Antiguamente gran parte de la población solía habitar en lugares compartidos llamados conventillos. Sitios en que la gente convivía en espacios pequeños y rústicos. De características casi medievales. Los conventillos surgieron producto de la migración campo-ciudad. La gente soñaba con realizar sus sueños en las urbes, y sin tener el dinero suficiente, se aventuraban entre medio de gigantes de concreto y mercados con el propósito de lograr sus objetivos. Y así ante la falta de dinero, se veían obligados a alquilar una habitación de conventillo.
Estos conventillos no eran más que una casona de gran tamaño con diversas habitaciones, o en términos más técnicos: La propiedad destinada al arrendamiento por piezas o por secciones a la gente proletaria en que varias piezas o cuerpos de edificios arrendados a distintas personas tengan patio o zaguán en común.  
Los dueños, muchas veces dividían una habitación con el fin de hacer más productivo su negocio. Como resultado de esto, muchas de familias que caían en desgracia financiera no les quedaba más opción que emigrar hacia uno de estas habitaciones. Familias completas desarrollaron así su vida completa dentro de piezas que no superaban los 4 metros cuadrados.
Con el tiempo,  el habitar compartido en estos sitios, el exagerado número de habitantes, la basura y desechos de la comunidad. Estas casonas terminaban transformándose en verdaderos nidos de ratas y enfermedades. Donde la privacidad no existía y la insalubridad estaba a flor de labios.
Fue así como fueron proliferando los conventillos en el puerto, pauteados además por el emplazamiento geográfico de la ciudad de Valparaíso. Lo que los hizo distintos que los de otras urbes. Distintos, pero no mejores.

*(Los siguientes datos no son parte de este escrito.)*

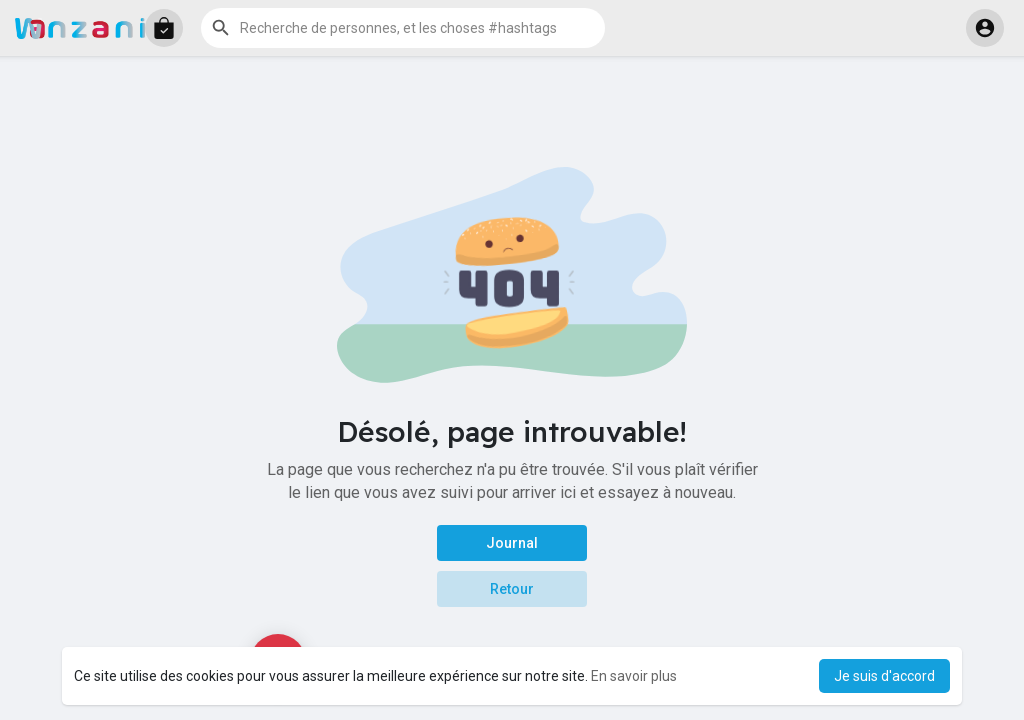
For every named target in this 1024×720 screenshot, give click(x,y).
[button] (164, 28)
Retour (512, 589)
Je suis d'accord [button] (884, 676)
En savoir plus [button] (634, 676)
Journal (512, 543)
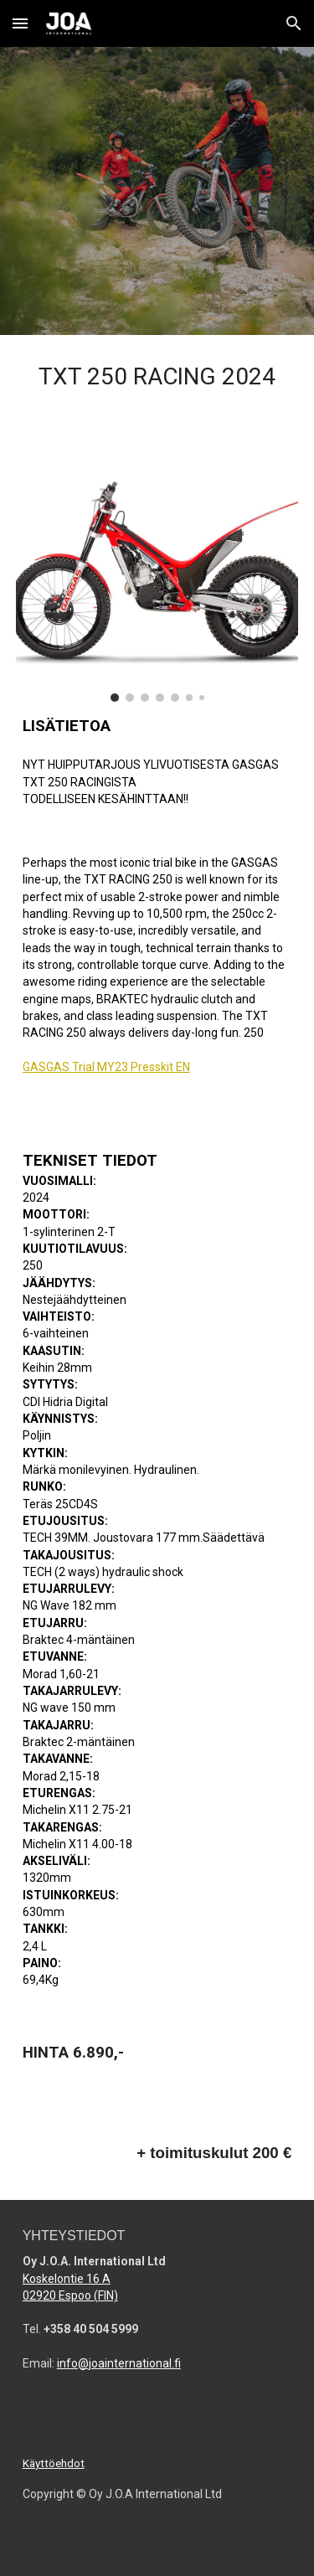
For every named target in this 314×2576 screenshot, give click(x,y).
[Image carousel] (157, 576)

Es increíble pensar que esta situación existe en la actualidad. Escenarios en que las personas viven en el hacinamiento y la suciedad. Sin derecho a la privacidad en donde muchas veces la frontera entre el territorio del vecino y el propio es marcado por una frazada colgada en la pared.
Si bien es cierto, los conventillos son parte de nuestra historia y patrimonio. Pero el patrimonio hay que mantenerlo, cuidarlo y no descuidarlo por nada.
Es esta la principal lucha de los habitantes de conventillos lucha que ante todo propone el principio de tener una vida digna. Un hogar digno.
Sueños que nacen y otros que se derrumban bajo las podridas, húmedas, corroídas  y agujereadas paredes de un conventillo porteño.